▶ Work instructions:
Scan the lines below for "will" and copy the matches.

[Data for analysis]

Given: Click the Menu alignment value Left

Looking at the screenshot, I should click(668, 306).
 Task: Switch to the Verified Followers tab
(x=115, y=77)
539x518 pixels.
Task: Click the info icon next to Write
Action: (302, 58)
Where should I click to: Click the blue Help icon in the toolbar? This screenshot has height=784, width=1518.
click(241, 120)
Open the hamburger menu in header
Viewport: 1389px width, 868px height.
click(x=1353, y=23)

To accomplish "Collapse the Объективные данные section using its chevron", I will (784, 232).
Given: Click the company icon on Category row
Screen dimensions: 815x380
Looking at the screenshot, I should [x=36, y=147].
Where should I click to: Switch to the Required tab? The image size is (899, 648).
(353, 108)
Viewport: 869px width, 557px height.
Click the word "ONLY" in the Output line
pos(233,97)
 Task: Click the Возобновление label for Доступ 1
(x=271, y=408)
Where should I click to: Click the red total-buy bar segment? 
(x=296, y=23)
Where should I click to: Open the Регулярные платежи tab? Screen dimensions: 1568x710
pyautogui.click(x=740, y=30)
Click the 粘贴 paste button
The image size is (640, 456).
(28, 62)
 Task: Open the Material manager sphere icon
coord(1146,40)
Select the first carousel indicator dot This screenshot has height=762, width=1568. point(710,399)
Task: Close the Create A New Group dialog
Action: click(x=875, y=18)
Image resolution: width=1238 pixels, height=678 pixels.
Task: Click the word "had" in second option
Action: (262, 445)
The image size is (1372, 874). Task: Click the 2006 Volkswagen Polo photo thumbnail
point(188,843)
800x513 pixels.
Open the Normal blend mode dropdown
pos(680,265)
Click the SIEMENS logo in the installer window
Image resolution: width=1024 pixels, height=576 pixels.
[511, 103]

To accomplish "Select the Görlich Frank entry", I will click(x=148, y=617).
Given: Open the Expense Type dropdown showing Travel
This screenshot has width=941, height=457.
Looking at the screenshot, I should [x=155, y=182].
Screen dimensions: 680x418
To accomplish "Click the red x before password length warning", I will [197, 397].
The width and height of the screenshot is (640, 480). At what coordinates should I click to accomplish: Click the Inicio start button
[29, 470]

[/Data for analysis]

▶ Solution to the problem:
To accomplish "Collapse the Объективные данные section using its chevron", I will (784, 232).
To accomplish "Select the Görlich Frank entry", I will click(x=148, y=617).
To accomplish "Click the red x before password length warning", I will [197, 397].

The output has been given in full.